We can easily demonstrate a memory leak when repeatedly calling
nbd_aio_pread from nbdsh in the wrong state. True, that isn't
something a sane client would normally do, but it's worth fixing.
The culprit: when nbd_aio_pread returns a cookie, we guarantee to
clean up the closure, but if we fail early and never scheduled the
command, nothing ever cleans up the closure. We could document this
as intentional, and force the user to always clean up their closure on
failure. However, this is not nice, for two reasons. First, a
documentation change to codify existing practice would put more burden
on clients - every client that calls a C API with closures is now on
the hook to add boilerplate to avoid a memory leak; and the fact that
we can easily demonstrate the memory leak in nbdsh means this solution
does not scale. Second, consider nbd_pread_structured: that call
takes a chunk closure parameter, and can fail for multiple reasons,
either because it was called in the wrong state (in which case we were
not freeing the closure) or because it succeeded at getting a server
reponse where the server failed (in which case the closure is freed by
virtue of getting the server response). As the caller can't
distinguish which, telling them to free on failure could result in
double-frees.
So the best plan of attack is to document that ALL functions that take
a closure argument promise to eventually free the closure, even if the
API fails, and to declare our memory leak as a bug to be fixed in
libnbd proper. To do that, the generator will now blindly free
anything that has not been cleared by the unlocked_* helper, which in
turn are now careful to clear any callback once it has successfully
been copied into somewhere that will guarantee subsequent cleanup
(whether as part of the state machine, or by the fact that
nbd_internal_command_common now cleans up on all error paths).
Yes, our change means that any client that WAS checking for nbd_aio_*
returning -1 for cookies and manually cleaning up is now performing a
double free, but as argued above, such clients are unlikely because of
the extra boilerplate it would entail, and because of the fact that
most clients are sane enough to not trigger error paths that can fail
client-side without queueing up a trip to the server (for example, no
one intentionally writes a client that calls nbd_aio_pread before
nbd_connect_*, except as part of our testsuite in errors.c), to have
noticed the problem under valgrind before now.
----------------
Reproduce the section of the libnbd memory-leak passage that begins at the words "So the best" and stops after "all error paths).", with no changes.
----------------
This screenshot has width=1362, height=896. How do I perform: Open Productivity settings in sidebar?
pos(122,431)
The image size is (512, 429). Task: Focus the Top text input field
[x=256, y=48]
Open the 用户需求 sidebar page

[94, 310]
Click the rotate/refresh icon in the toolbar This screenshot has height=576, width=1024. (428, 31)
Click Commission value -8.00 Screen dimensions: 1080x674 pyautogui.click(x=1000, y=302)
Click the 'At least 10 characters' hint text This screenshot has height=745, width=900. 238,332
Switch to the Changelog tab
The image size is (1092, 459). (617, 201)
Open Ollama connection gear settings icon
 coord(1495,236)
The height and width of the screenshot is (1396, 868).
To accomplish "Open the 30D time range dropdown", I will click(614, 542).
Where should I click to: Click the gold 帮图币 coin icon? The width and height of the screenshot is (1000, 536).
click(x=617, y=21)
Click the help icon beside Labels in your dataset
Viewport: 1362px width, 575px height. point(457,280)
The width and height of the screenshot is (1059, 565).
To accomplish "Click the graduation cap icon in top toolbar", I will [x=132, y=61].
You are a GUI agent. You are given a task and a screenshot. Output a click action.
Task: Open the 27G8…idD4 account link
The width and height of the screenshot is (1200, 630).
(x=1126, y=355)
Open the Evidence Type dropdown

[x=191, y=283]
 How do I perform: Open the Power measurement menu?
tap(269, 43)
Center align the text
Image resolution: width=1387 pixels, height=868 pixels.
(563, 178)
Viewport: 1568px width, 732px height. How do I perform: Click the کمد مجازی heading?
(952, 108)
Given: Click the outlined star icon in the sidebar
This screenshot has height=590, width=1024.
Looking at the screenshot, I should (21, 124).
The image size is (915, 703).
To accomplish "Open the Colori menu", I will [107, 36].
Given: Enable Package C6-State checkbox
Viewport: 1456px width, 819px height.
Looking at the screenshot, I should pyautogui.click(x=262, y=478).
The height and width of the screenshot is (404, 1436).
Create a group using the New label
----------------
### IN RESPONSE
So the best plan of attack is to document that ALL functions that take
a closure argument promise to eventually free the closure, even if the
API fails, and to declare our memory leak as a bug to be fixed in
libnbd proper. To do that, the generator will now blindly free
anything that has not been cleared by the unlocked_* helper, which in
turn are now careful to clear any callback once it has successfully
been copied into somewhere that will guarantee subsequent cleanup
(whether as part of the state machine, or by the fact that
nbd_internal_command_common now cleans up on all error paths).